Einzig-artig statt artig
Vom Umgang der Erwachsenen mit ihren Kindern
Dieser Spruch, den ich vor einiger Zeit in den sozialen Medien gelesen habe, geht mir nicht mehr aus dem Kopf. Laut Duden bedeutet artig: Sich so verhaltend, wie es Erwachsene von einem Kind erwarten; sich gut und folgsam benehmend.
Anders formuliert: „Das Kind darf nicht so sein, wie es möchte, sondern muss den Vorgaben anderer Personen entsprechen.“Wenn wir in diesem Satz nur ein Wort ändern würden, zum Beispiel „Kind“durch „Frau“oder „Schwarzer“ersetzen würden, dann wäre für jeden klar, dass es sich hier um eine frauenfeindliche beziehungsweise rassistische Aussage handeln würde. Wieso ist diese Haltung gegenüber Kindern, also jungen Menschen, in unserer Gesellschaft immer noch vorhanden und oft sogar erwünscht? Sind Kinder keine Menschen? Und müssten die Schwächsten unserer Gesellschaft nicht besonders gut behandelt werden? Warum gibt es Menschenrechte und Kinderrechte, wenn wir in unserer Gesellschaft noch immer das Bild vom artigen Kind aufrechterhalten, anstatt uns über die Einzigartigkeit eines jeden jungen Menschen zu freuen?

AUFGABEN
**a.** Schreiben Sie alle Fragen heraus, die im Textauszug gestellt werden.
**b.** Beantworten Sie anhand des Textauszugs:
(i) Welches Nachschlagewerk wird für die Bedeutung von „artig“ zitiert?
(ii) Wo wurde der Spruch gelesen?
(iii) Welche zwei Arten von Rechten werden genannt?
**c.** Übertragen Sie einen Abschnitt aus dem Textauszug wortgetreu: Beginnen Sie bei den Wörtern „Einzig-artig statt artig“ und enden Sie nach „und folgsam benehmend.“.

BEREITGESTELLTES MATERIAL
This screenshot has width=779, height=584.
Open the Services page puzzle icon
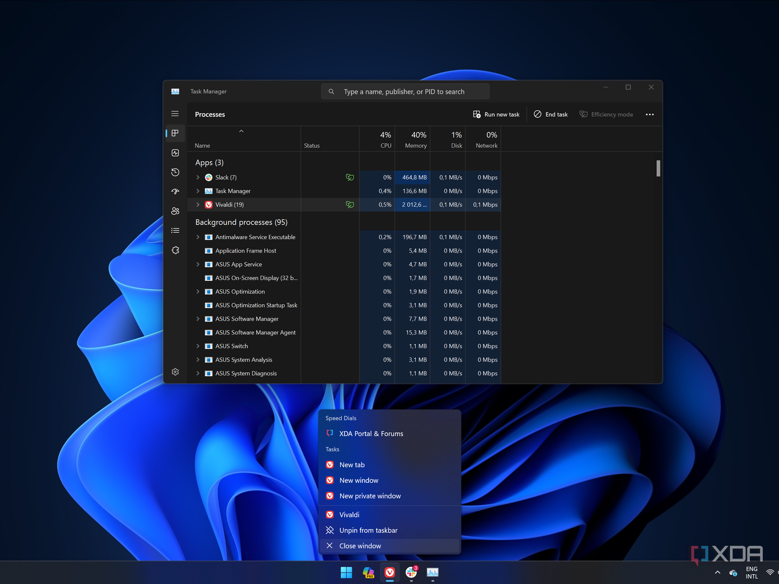click(x=175, y=250)
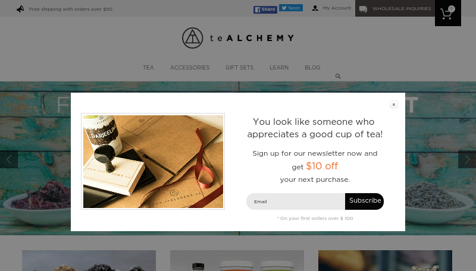This screenshot has height=271, width=476.
Task: Go to next slide arrow
Action: coord(467,159)
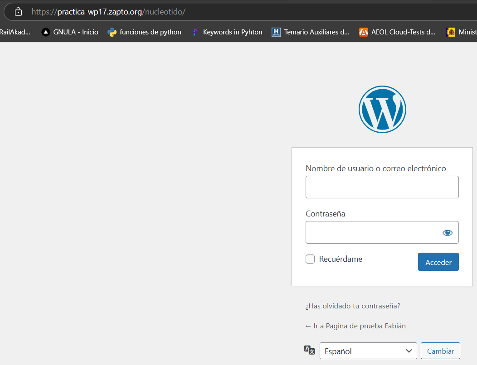Enable the Recuérdame checkbox
This screenshot has width=477, height=365.
pos(310,259)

LÖSUNGEN
**a.**
- Wieso ist diese Haltung gegenüber Kindern, also jungen Menschen, in unserer Gesellschaft immer noch vorhanden und oft sogar erwünscht?
- Sind Kinder keine Menschen?
- Und müssten die Schwächsten unserer Gesellschaft nicht besonders gut behandelt werden?
- Warum gibt es Menschenrechte und Kinderrechte, wenn wir in unserer Gesellschaft noch immer das Bild vom artigen Kind aufrechterhalten, anstatt uns über die Einzigartigkeit eines jeden jungen Menschen zu freuen?

**b.**
(i) Der Duden.
(ii) In den sozialen Medien.
(iii) Menschenrechte und Kinderrechte.

**c.**
Einzig-artig statt artig
Vom Umgang der Erwachsenen mit ihren Kindern
Dieser Spruch, den ich vor einiger Zeit in den sozialen Medien gelesen habe, geht mir nicht mehr aus dem Kopf. Laut Duden bedeutet artig: Sich so verhaltend, wie es Erwachsene von einem Kind erwarten; sich gut und folgsam benehmend.